I'm thinking of goin as Katharine Hepburn (in some role or another) for Halloween. I wanted to be
Martha Gellhorn, but then I would spend the entire night describing her as "Hemmingway's third wife" to random drunk college students, and that just doesn't seem right. (Let me rephrase: I still want to be Martha Gellhorn, but that is more than a one-night affair.) Everyone I've mentioned Hepburn to has responded with some variation on "Oh my, that's perfect!", and I feel good about that. Especially after three years of living in a town that seems to have internalized everything about Audrey except the poise. I mean, yes, she's darling, but so pale compared to this:
From the author of
Kate: The Woman Who Was Hepburn: Hepburn’s drive for fame meant she would spend her life struggling between the demands of “the creature” (what she called her public image) and the more bohemian, unconventional life to which she was drawn. She was forced to invent a role for the kind of woman she was - her own kind. Labels - sexual, political, artistic - hold little meaning when talking about her. Sex, love and marriage were only the beginnings of the things she had to learn, re-make and often reject.
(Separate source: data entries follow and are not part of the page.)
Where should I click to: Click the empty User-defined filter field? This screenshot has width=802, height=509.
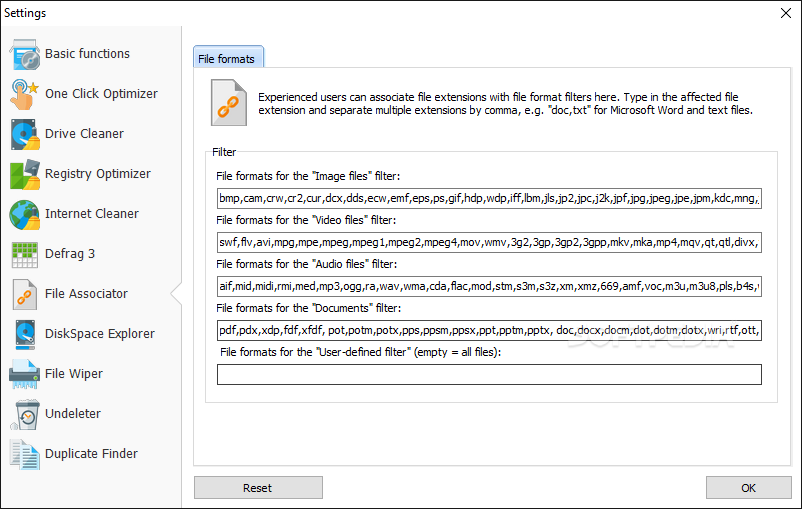[489, 374]
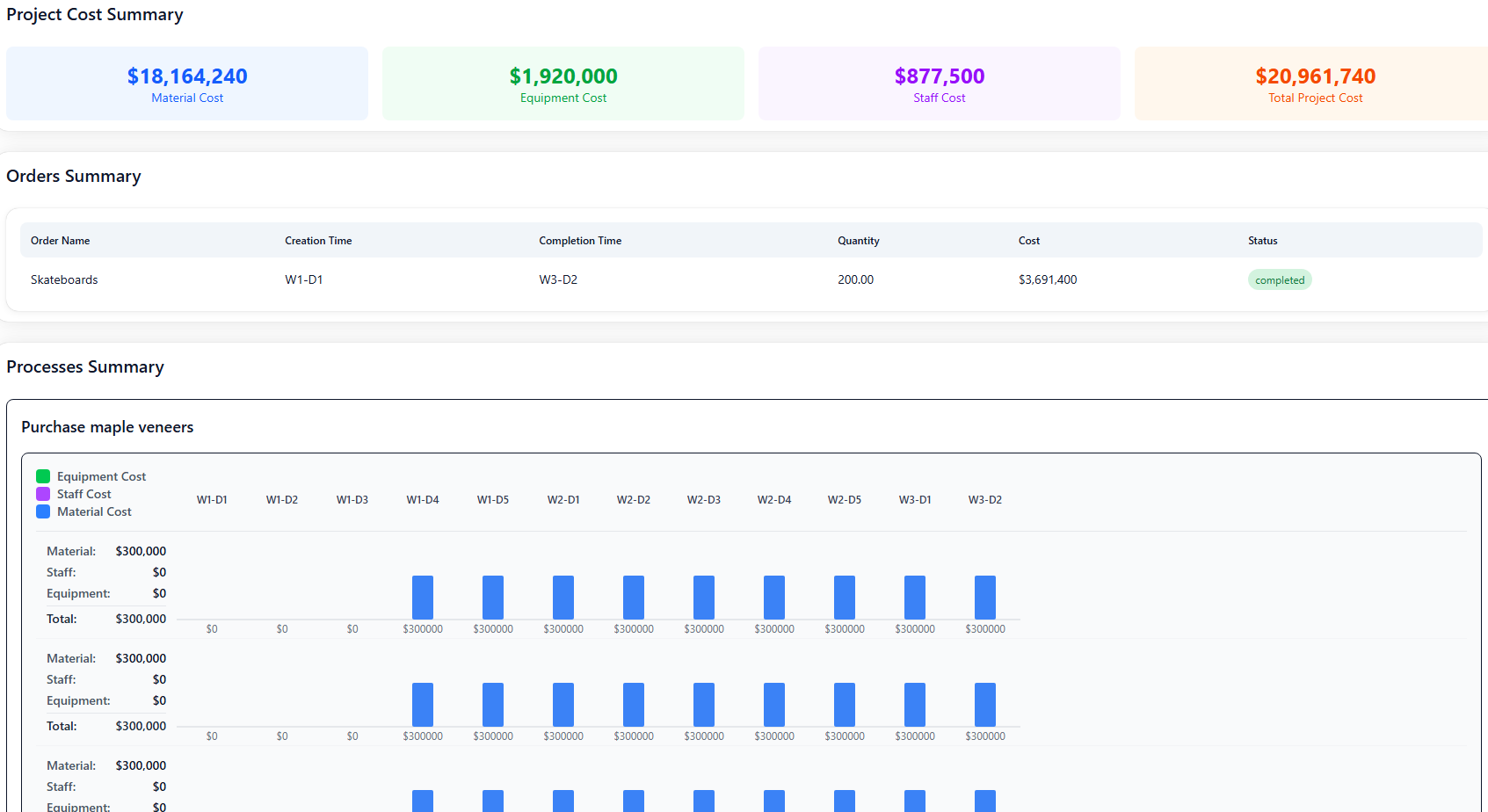Screen dimensions: 1488x812
Task: Open the Total Project Cost card
Action: click(x=1314, y=84)
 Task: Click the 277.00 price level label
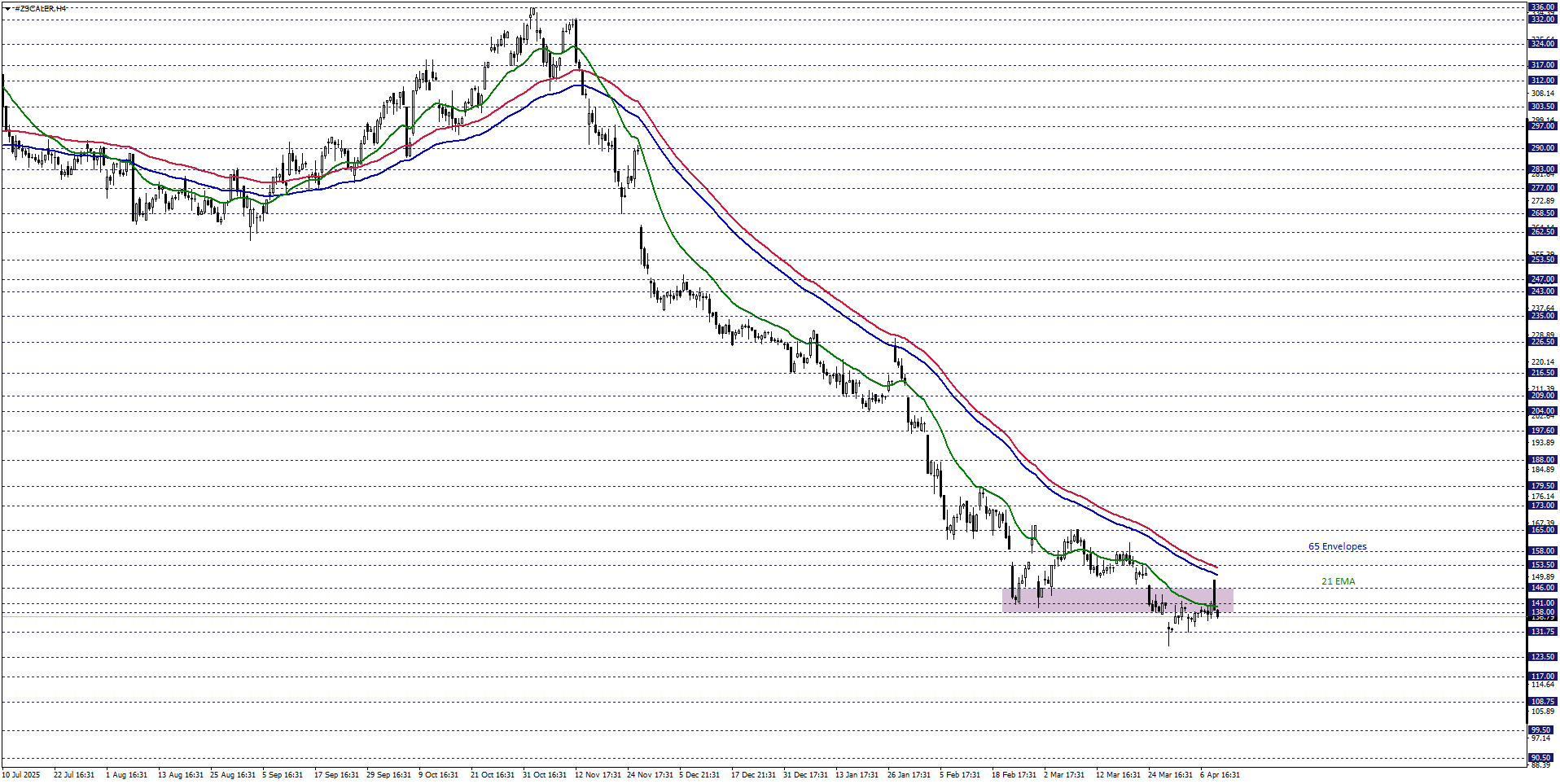1542,188
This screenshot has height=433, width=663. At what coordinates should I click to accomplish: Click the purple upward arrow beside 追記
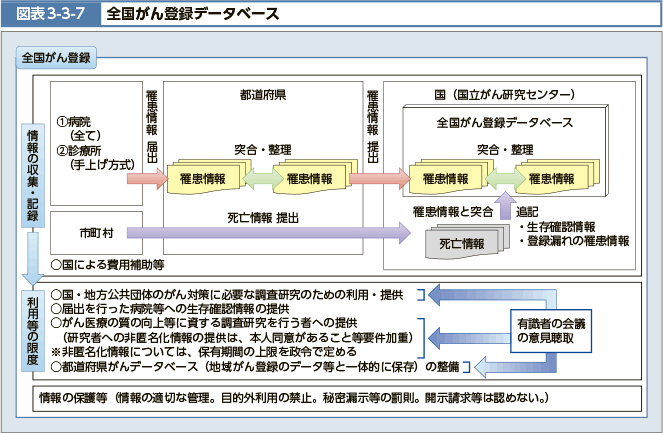click(505, 207)
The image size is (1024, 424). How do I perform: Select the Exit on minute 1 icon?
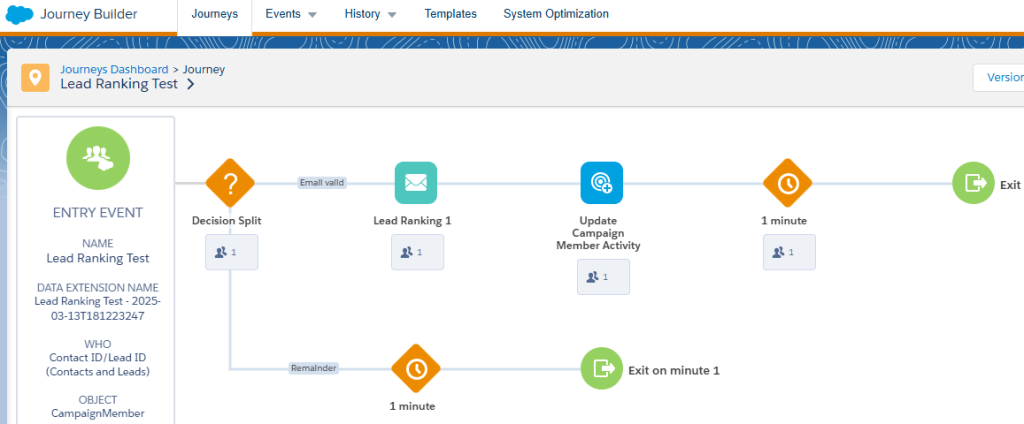click(602, 368)
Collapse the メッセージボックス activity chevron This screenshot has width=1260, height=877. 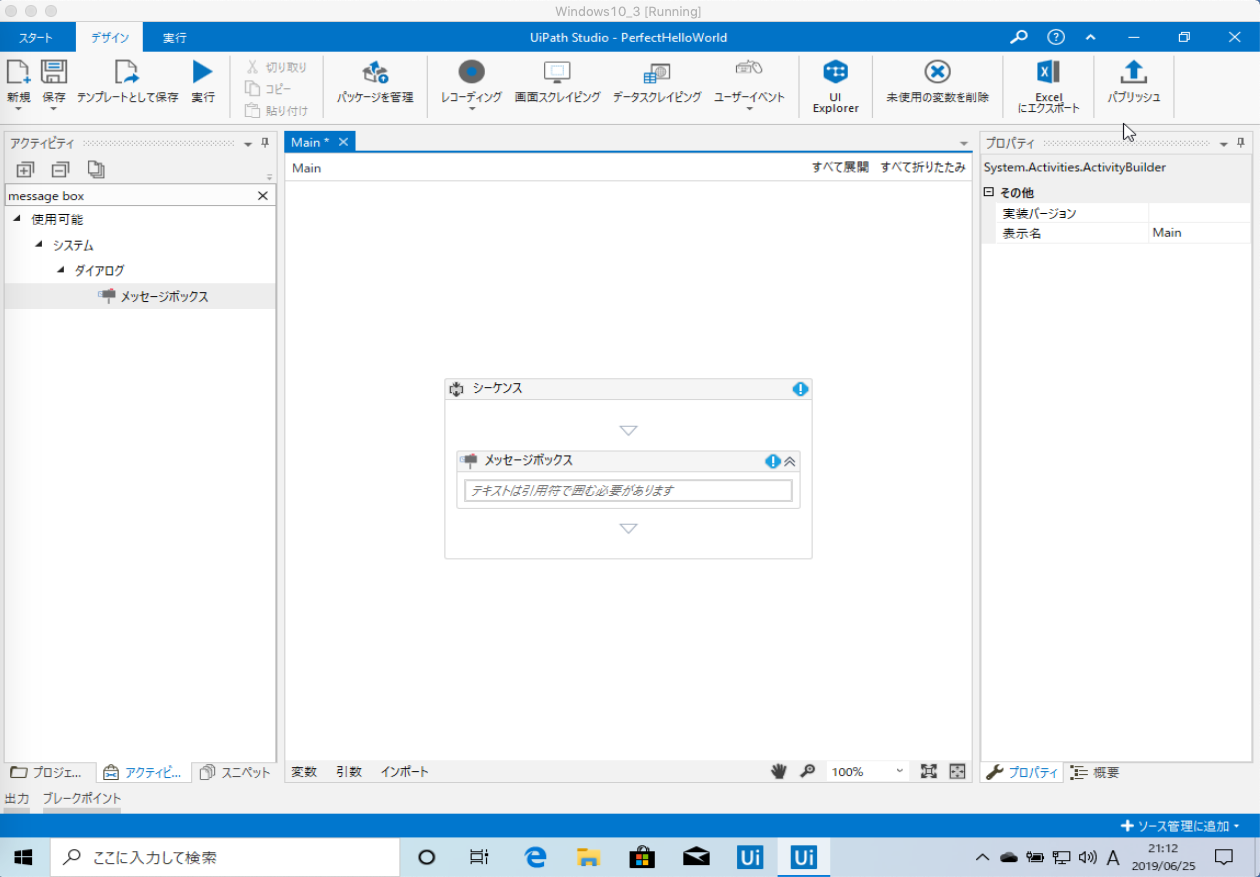tap(790, 462)
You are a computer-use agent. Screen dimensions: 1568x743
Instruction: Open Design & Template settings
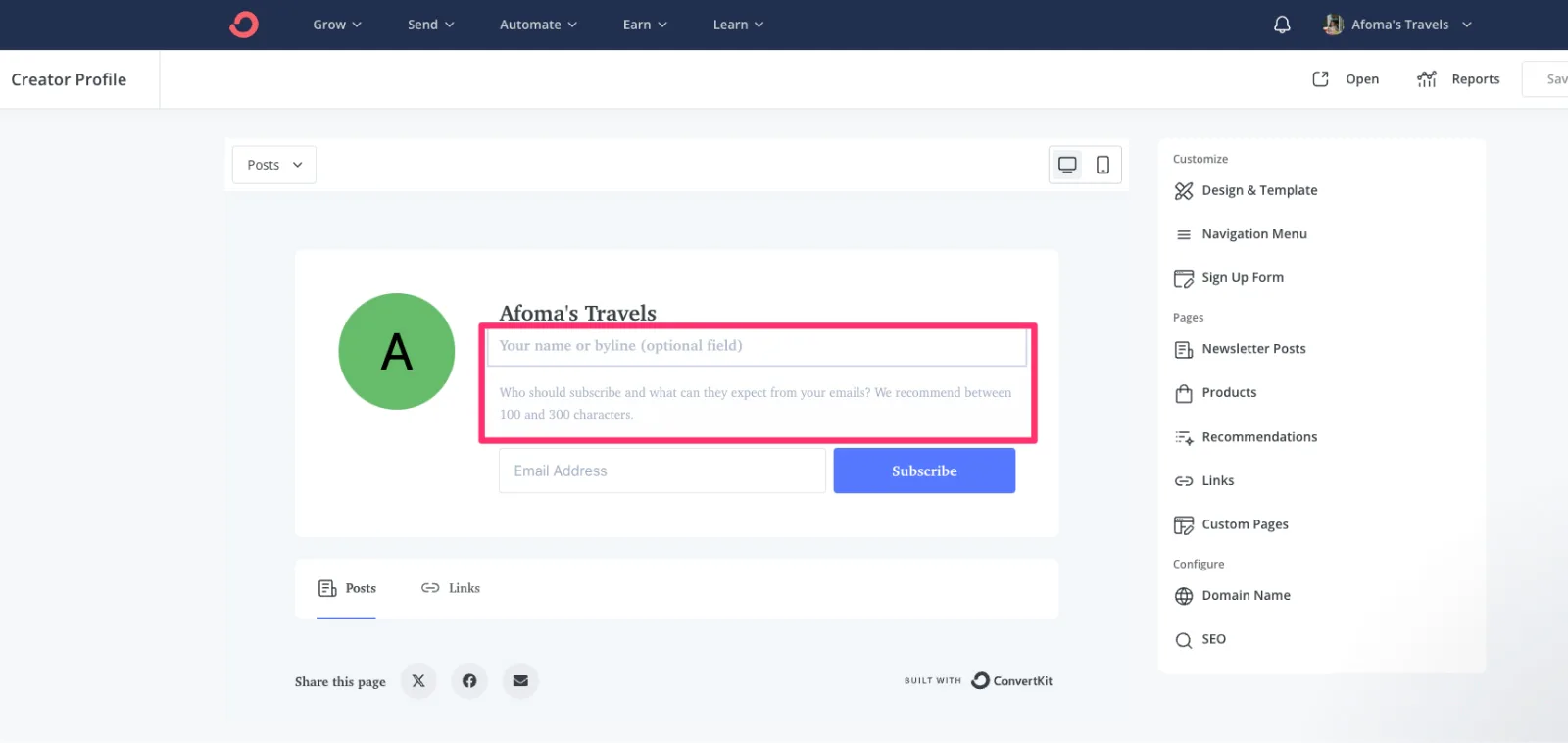click(x=1258, y=190)
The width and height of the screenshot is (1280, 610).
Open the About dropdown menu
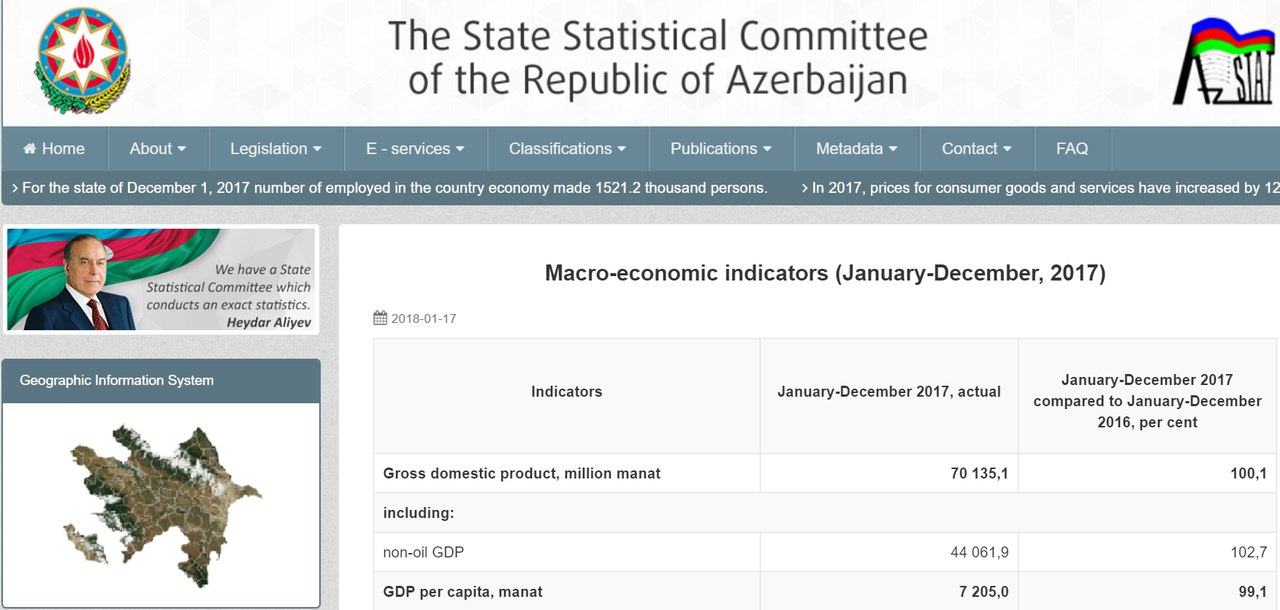(158, 149)
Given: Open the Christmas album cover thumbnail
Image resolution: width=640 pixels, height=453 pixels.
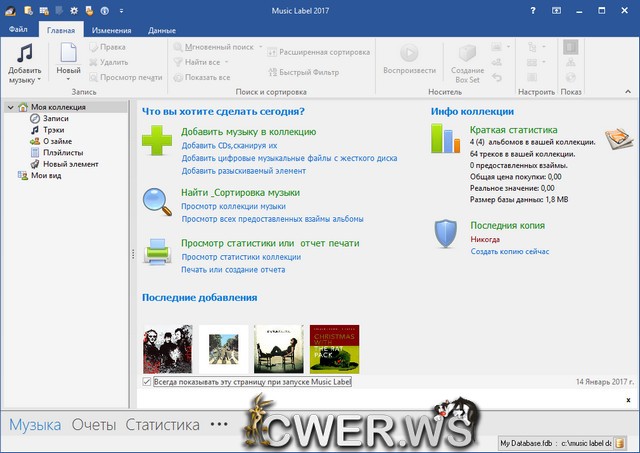Looking at the screenshot, I should click(334, 349).
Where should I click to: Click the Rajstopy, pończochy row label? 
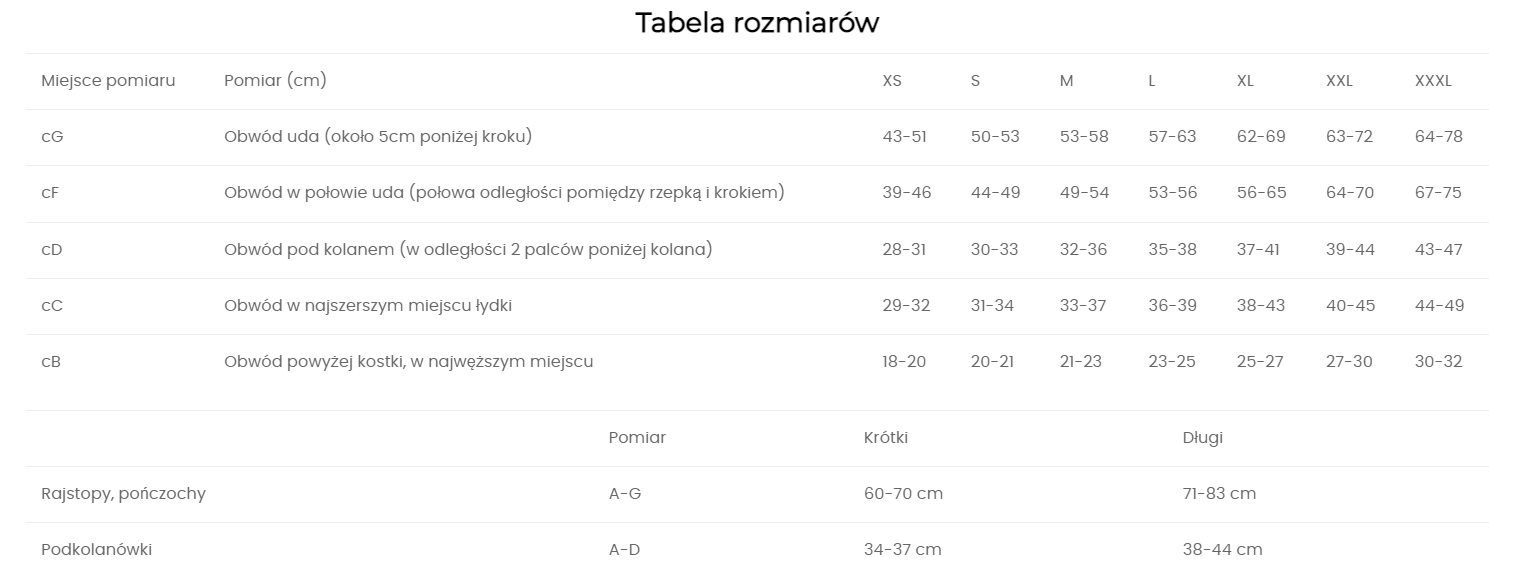pyautogui.click(x=123, y=494)
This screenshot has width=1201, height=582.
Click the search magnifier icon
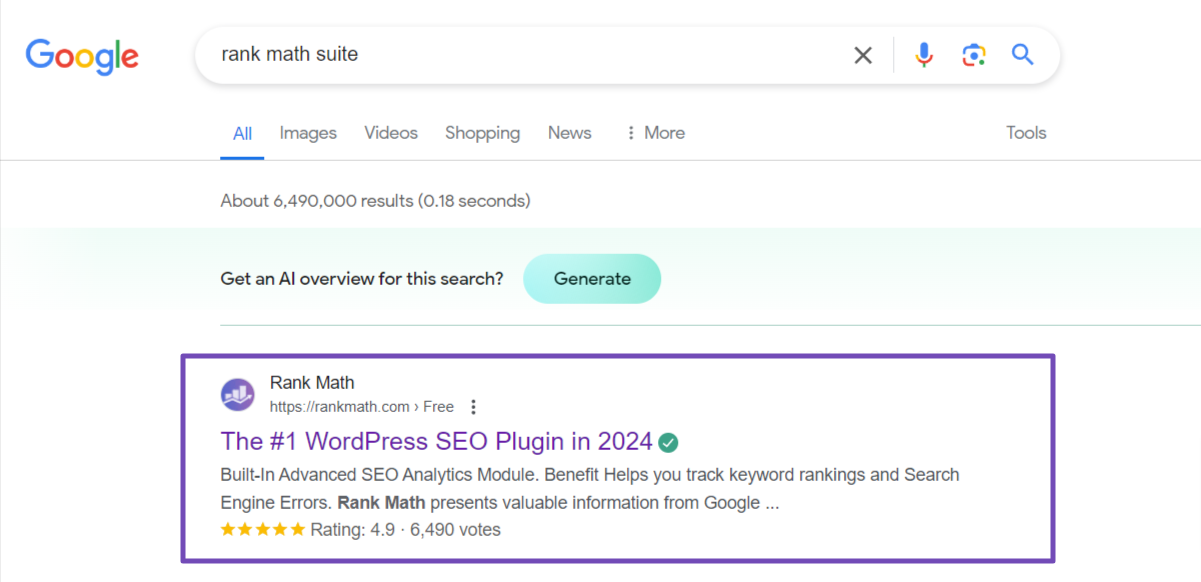click(1022, 55)
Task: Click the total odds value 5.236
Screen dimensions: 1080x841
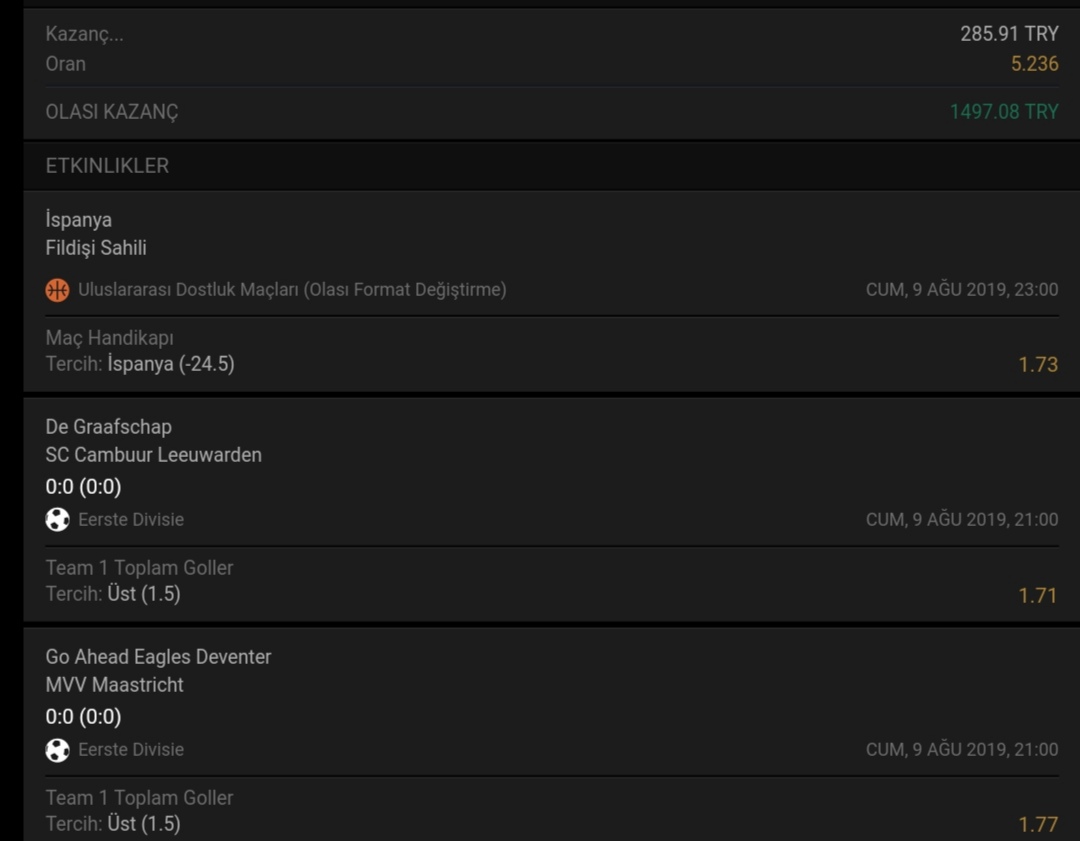Action: 1034,64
From her: What you will receive in return varies. But it really has no connection with what you give. You give because you love and cannot help giving.
[slideshow]
And from
Salon:
Looking at Hepburn's work from the '30s, maybe even especially those movies that she made (circa 1938) when she was so infamously labeled "box office poison," it's not so hard to imagine why she must have seemed odd to audiences. She was "poison," pure and simple, because she didn't ingratiate herself with moviegoers. She demanded that they come to her -- but once they did, once they took the at first awkward step of readjusting their inner clocks to move with hers, they became privy to performances that rank among the most original, and the most purely affecting, of American movies: The young Hepburn gave us true, unvarnished emotion with every drop of sentimentality dried out of it.
Kate’s philosophy, handed down from her grandmother to her mother to her, was: "Don’t give in. Fight for your future. Women are as good as men. Make your own trail. Don’t moan. Think positively." [
from films42.com]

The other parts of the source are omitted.